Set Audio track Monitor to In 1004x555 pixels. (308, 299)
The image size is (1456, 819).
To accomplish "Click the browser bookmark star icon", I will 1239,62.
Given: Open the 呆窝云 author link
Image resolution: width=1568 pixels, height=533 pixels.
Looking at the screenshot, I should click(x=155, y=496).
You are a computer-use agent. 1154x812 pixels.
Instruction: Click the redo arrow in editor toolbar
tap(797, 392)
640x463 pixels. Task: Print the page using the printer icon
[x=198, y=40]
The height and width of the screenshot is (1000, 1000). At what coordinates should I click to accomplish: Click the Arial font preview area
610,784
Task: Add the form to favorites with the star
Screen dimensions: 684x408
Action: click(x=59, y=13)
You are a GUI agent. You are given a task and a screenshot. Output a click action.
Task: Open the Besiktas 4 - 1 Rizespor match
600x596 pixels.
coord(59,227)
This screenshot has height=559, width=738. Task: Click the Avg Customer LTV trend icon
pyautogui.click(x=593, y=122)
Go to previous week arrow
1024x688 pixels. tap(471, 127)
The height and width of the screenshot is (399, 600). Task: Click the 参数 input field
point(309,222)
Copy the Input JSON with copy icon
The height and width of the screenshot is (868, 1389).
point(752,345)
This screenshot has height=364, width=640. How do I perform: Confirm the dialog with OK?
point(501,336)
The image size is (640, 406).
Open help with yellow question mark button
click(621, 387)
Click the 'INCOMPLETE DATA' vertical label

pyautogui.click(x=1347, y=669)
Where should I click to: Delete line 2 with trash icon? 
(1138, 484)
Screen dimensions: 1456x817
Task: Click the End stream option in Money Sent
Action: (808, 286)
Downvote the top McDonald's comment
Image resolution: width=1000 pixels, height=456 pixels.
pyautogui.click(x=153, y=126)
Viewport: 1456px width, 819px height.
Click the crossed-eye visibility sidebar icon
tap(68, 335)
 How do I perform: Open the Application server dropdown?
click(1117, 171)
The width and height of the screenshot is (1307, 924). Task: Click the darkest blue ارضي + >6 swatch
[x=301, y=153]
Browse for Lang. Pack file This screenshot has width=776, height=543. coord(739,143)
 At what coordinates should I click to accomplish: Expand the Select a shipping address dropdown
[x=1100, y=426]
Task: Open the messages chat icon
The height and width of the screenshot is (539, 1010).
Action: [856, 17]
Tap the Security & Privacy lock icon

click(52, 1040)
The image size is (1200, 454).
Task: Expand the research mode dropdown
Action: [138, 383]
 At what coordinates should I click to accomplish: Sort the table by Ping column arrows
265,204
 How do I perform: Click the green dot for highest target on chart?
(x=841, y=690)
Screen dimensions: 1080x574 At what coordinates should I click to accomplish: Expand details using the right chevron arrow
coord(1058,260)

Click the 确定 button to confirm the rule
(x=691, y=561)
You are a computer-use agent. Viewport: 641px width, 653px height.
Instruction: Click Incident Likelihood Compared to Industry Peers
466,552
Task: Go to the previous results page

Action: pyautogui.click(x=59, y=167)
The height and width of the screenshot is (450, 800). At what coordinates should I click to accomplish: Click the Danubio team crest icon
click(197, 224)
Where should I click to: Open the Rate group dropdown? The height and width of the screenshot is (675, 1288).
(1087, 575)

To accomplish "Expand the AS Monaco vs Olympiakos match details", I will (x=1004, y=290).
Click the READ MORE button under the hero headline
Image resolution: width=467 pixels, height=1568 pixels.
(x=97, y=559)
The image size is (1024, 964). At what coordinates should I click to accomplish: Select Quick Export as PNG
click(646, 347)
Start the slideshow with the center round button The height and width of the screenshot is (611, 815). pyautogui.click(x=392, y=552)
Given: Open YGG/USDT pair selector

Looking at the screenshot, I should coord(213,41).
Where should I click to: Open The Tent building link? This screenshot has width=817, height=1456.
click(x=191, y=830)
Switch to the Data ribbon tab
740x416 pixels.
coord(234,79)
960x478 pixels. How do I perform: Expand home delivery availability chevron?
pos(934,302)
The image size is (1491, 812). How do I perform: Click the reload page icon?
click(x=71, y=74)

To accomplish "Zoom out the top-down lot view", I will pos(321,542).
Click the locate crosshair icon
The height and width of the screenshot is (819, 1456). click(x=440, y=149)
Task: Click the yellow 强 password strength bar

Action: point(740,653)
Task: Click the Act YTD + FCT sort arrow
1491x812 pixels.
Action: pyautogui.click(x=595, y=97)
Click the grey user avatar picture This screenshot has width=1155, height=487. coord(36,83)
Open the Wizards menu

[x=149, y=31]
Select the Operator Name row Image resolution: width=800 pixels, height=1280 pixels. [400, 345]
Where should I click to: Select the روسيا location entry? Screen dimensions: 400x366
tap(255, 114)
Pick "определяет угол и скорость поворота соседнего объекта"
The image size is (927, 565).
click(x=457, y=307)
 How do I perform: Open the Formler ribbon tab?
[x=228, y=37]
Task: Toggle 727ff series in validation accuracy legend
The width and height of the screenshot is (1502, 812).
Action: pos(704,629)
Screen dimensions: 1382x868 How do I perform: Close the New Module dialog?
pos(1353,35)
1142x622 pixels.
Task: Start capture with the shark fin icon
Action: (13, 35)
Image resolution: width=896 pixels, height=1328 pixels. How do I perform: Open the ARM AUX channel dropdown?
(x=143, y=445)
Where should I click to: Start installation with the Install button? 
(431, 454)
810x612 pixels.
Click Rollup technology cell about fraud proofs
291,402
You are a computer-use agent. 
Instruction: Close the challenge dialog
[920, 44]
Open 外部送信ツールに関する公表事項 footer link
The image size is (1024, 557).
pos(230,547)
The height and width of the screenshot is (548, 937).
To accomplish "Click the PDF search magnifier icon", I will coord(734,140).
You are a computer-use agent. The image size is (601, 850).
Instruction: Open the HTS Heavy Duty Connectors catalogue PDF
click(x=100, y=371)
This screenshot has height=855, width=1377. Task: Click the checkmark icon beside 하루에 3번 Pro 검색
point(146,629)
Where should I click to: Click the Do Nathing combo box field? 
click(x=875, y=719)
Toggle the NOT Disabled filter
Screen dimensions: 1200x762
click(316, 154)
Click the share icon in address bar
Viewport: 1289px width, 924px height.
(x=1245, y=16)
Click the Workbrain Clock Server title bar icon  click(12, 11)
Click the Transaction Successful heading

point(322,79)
★ ★ ★
WHAT IS NEEDED
Please rewrite all the lines above as a numbered list, leaving out the blank lines.

SOLUTION TO THIS PROBLEM
1. Set Audio track Monitor to In 1004x555 pixels. (308, 299)
2. The image size is (1456, 819).
3. To accomplish "Click the browser bookmark star icon", I will 1239,62.
4. Given: Open the 呆窝云 author link
5. Image resolution: width=1568 pixels, height=533 pixels.
6. Looking at the screenshot, I should click(x=155, y=496).
7. You are a computer-use agent. 1154x812 pixels.
8. Instruction: Click the redo arrow in editor toolbar
9. tap(797, 392)
10. 640x463 pixels. Task: Print the page using the printer icon
11. [x=198, y=40]
12. The height and width of the screenshot is (1000, 1000). At what coordinates should I click to accomplish: Click the Arial font preview area
13. 610,784
14. Task: Add the form to favorites with the star
15. Screen dimensions: 684x408
16. Action: click(x=59, y=13)
17. You are a GUI agent. You are given a task and a screenshot. Output a click action.
18. Task: Open the Besiktas 4 - 1 Rizespor match
19. 600x596 pixels.
20. coord(59,227)
21. This screenshot has height=559, width=738. Task: Click the Avg Customer LTV trend icon
22. pyautogui.click(x=593, y=122)
23. Go to previous week arrow
24. 1024x688 pixels. tap(471, 127)
25. The height and width of the screenshot is (399, 600). Task: Click the 参数 input field
26. point(309,222)
27. Copy the Input JSON with copy icon
28. The height and width of the screenshot is (868, 1389).
29. point(752,345)
30. This screenshot has height=364, width=640. How do I perform: Confirm the dialog with OK?
31. point(501,336)
32. The image size is (640, 406).
33. Open help with yellow question mark button
34. click(621, 387)
35. Click the 'INCOMPLETE DATA' vertical label
36. pyautogui.click(x=1347, y=669)
37. Where should I click to: Delete line 2 with trash icon? 
38. (1138, 484)
39. Screen dimensions: 1456x817
40. Task: Click the End stream option in Money Sent
41. Action: (808, 286)
42. Downvote the top McDonald's comment
43. Image resolution: width=1000 pixels, height=456 pixels.
44. pyautogui.click(x=153, y=126)
45. Viewport: 1456px width, 819px height.
46. Click the crossed-eye visibility sidebar icon
47. tap(68, 335)
48.  How do I perform: Open the Application server dropdown?
49. click(1117, 171)
50. The width and height of the screenshot is (1307, 924). Task: Click the darkest blue ارضي + >6 swatch
51. [x=301, y=153]
52. Browse for Lang. Pack file This screenshot has width=776, height=543. coord(739,143)
53.  At what coordinates should I click to accomplish: Expand the Select a shipping address dropdown
54. [x=1100, y=426]
55. Task: Open the messages chat icon
56. The height and width of the screenshot is (539, 1010).
57. Action: [856, 17]
58. Tap the Security & Privacy lock icon
59. click(52, 1040)
60. The image size is (1200, 454).
61. Task: Expand the research mode dropdown
62. Action: [138, 383]
63.  At what coordinates should I click to accomplish: Sort the table by Ping column arrows
64. 265,204
65.  How do I perform: Click the green dot for highest target on chart?
66. (x=841, y=690)
67. Screen dimensions: 1080x574 At what coordinates should I click to accomplish: Expand details using the right chevron arrow
68. coord(1058,260)
69. Click the 确定 button to confirm the rule
70. (x=691, y=561)
71. You are a computer-use agent. Viewport: 641px width, 653px height.
72. Instruction: Click Incident Likelihood Compared to Industry Peers
73. 466,552
74. Task: Go to the previous results page
75. Action: pyautogui.click(x=59, y=167)
76. The height and width of the screenshot is (450, 800). At what coordinates should I click to accomplish: Click the Danubio team crest icon
77. click(197, 224)
78. Where should I click to: Open the Rate group dropdown? The height and width of the screenshot is (675, 1288).
79. (1087, 575)
80. To accomplish "Expand the AS Monaco vs Olympiakos match details", I will (x=1004, y=290).
81. Click the READ MORE button under the hero headline
82. Image resolution: width=467 pixels, height=1568 pixels.
83. (x=97, y=559)
84. The image size is (1024, 964). At what coordinates should I click to accomplish: Select Quick Export as PNG
85. click(646, 347)
86. Start the slideshow with the center round button The height and width of the screenshot is (611, 815). pyautogui.click(x=392, y=552)
87. Given: Open YGG/USDT pair selector
88. Looking at the screenshot, I should coord(213,41).
89. Where should I click to: Open The Tent building link? This screenshot has width=817, height=1456.
90. click(x=191, y=830)
91. Switch to the Data ribbon tab
92. 740x416 pixels.
93. coord(234,79)
94. 960x478 pixels. How do I perform: Expand home delivery availability chevron?
95. pos(934,302)
96. The image size is (1491, 812). How do I perform: Click the reload page icon?
97. click(x=71, y=74)
98. To accomplish "Zoom out the top-down lot view", I will pos(321,542).
99. Click the locate crosshair icon
100. The height and width of the screenshot is (819, 1456). click(x=440, y=149)
101. Task: Click the yellow 强 password strength bar
102. Action: point(740,653)
103. Task: Click the Act YTD + FCT sort arrow
104. 1491x812 pixels.
105. Action: pyautogui.click(x=595, y=97)
106. Click the grey user avatar picture This screenshot has width=1155, height=487. coord(36,83)
107. Open the Wizards menu
108. [x=149, y=31]
109. Select the Operator Name row Image resolution: width=800 pixels, height=1280 pixels. [400, 345]
110. Where should I click to: Select the روسيا location entry? Screen dimensions: 400x366
111. tap(255, 114)
112. Pick "определяет угол и скорость поворота соседнего объекта"
113. The image size is (927, 565).
114. click(x=457, y=307)
115.  How do I perform: Open the Formler ribbon tab?
116. [x=228, y=37]
117. Task: Toggle 727ff series in validation accuracy legend
118. The width and height of the screenshot is (1502, 812).
119. Action: pos(704,629)
120. Screen dimensions: 1382x868 How do I perform: Close the New Module dialog?
121. pos(1353,35)
122. 1142x622 pixels.
123. Task: Start capture with the shark fin icon
124. Action: (13, 35)
125. Image resolution: width=896 pixels, height=1328 pixels. How do I perform: Open the ARM AUX channel dropdown?
126. (x=143, y=445)
127. Where should I click to: Start installation with the Install button? 
128. (431, 454)
129. 810x612 pixels.
130. Click Rollup technology cell about fraud proofs
131. 291,402
132. You are a computer-use agent. 
133. Instruction: Close the challenge dialog
134. [920, 44]
135. Open 外部送信ツールに関する公表事項 footer link
136. The image size is (1024, 557).
137. pos(230,547)
138. The height and width of the screenshot is (548, 937).
139. To accomplish "Click the PDF search magnifier icon", I will coord(734,140).
140. You are a computer-use agent. The image size is (601, 850).
141. Instruction: Open the HTS Heavy Duty Connectors catalogue PDF
142. click(x=100, y=371)
143. This screenshot has height=855, width=1377. Task: Click the checkmark icon beside 하루에 3번 Pro 검색
144. point(146,629)
145. Where should I click to: Click the Do Nathing combo box field? 
146. click(x=875, y=719)
147. Toggle the NOT Disabled filter
148. Screen dimensions: 1200x762
149. click(316, 154)
150. Click the share icon in address bar
151. Viewport: 1289px width, 924px height.
152. (x=1245, y=16)
153. Click the Workbrain Clock Server title bar icon  click(12, 11)
154. Click the Transaction Successful heading
155. point(322,79)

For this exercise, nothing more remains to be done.